::: Texto fuente :::

Los líderes del grupo paramilitar en cuestión aparecen como ídolos nacionales siendo aplaudidos en programas televisivos y reciben homenajes en los que participan las más altas esferas del gobierno actual. Los niños pequeños cantan canciones de cuna en las que los comunistas son descritos como ogros capaces de devorarlos por las noches. “Matábamos felizmente”, dice en un momento Anwar Congo recordando que en ocasiones se inspiraban en los westerns y películas de acción norteamericanas. Mientras le despedazaban el cráneo a un hombre, ellos sentían que invocaban el espíritu de John Wayne o Arnold Schwarzenegger.

Para reforzar la sensación de choque en el espectador, la cinta incluye hermosas secuencias que muestran la exuberante belleza natural del país. La genial dirección incluye también finísimos guiños al espectador que nos permiten profundizar un poco en las implicaciones de lo que vemos en pantalla. Hay breves secuencias en centros comerciales, hechos a la imagen y semejanza de los templos de consumo norteamericanos, que nos llevan a repartir la culpa de los asesinatos fuera de las fronteras del archipiélago asiático. Después de todo, el régimen indonesio fue militar y económicamente apoyado por los Estados Unidos y sus aliados, que temían que Indonesia se convirtiera en otro bastión comunista como Vietnam.

La cinta, decíamos, no ha estado exenta de polémica porque hay quien considera inmoral la manera en la que los protagonistas son exhibidos cual patéticos comediantes que enarbolan con orgullo valores homicidas, misántropos y misóginos. Mi postura es justamente la contraria: el tono casi burlesco de la película nos invita a pensar en el sumo grado de abyección que somos capaces de alcanzar los seres humanos cuando una ideología totalitaria (en este caso la adoración fanática al libre mercado) se apodera de nosotros. El documental desnuda las existencias de estos hombres perversos e insignificante cuyas mentes enajenadas son capaces de entender el sentido de lo que hacen. El talante ridículo y francamente estúpido de los asesinos recuerda a Hannah Arendt, la pensadora judía que desmitificó la figura de Adolf Eichman tras el juicio al que fue sometido en Jerusalén después de ser capturado por el Mossad. La idea de la banalidad del mal sostiene que Eichman y los oficiales nazis no eran perversas máquinas de matar sino hombres realmente imbéciles, miopes y estrechos incapaces de someter al más elemental examen de conciencia las órdenes que recibían.

Si el totalitarismo nazi produjo el Holocausto y el soviético el Gulag, la misión capitalista occidental –y su paranoica obsesión con la amenaza comunista que habría de ser contenida en cualquier parte del planeta– instrumentada con bombas, rifles y golpes de Estado; que ha provocado infames hambrunas y formas de neo esclavitud, tiene en el caso indonesio uno de sus más atroces episodios. Esta poderosa e inmisericorde película nos obliga a reflexionar acerca del precio que el mundo ha tenido que pagar para que tengamos la libertad de decidir el color del nuevo iPod que queremos comprar para ver si, éste sí, hace de nuestras vidas un mejor lugar.

::: Información proporcionada :::

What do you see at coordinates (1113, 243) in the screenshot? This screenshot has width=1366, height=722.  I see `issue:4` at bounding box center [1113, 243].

:::

◆ Instrucción dada A:
Según el texto fuente, ¿en qué películas se inspiraban en ocasiones los asesinos, según recuerda Anwar Congo?
◆ Instrucción dada B:
Reproduce al pie de la letra el fragmento del texto fuente que va desde "Si el totalitarismo" hasta "un mejor lugar.".

◆ Resultado A:
En los westerns y las películas de acción norteamericanas.

◆ Resultado B:
Si el totalitarismo nazi produjo el Holocausto y el soviético el Gulag, la misión capitalista occidental –y su paranoica obsesión con la amenaza comunista que habría de ser contenida en cualquier parte del planeta– instrumentada con bombas, rifles y golpes de Estado; que ha provocado infames hambrunas y formas de neo esclavitud, tiene en el caso indonesio uno de sus más atroces episodios. Esta poderosa e inmisericorde película nos obliga a reflexionar acerca del precio que el mundo ha tenido que pagar para que tengamos la libertad de decidir el color del nuevo iPod que queremos comprar para ver si, éste sí, hace de nuestras vidas un mejor lugar.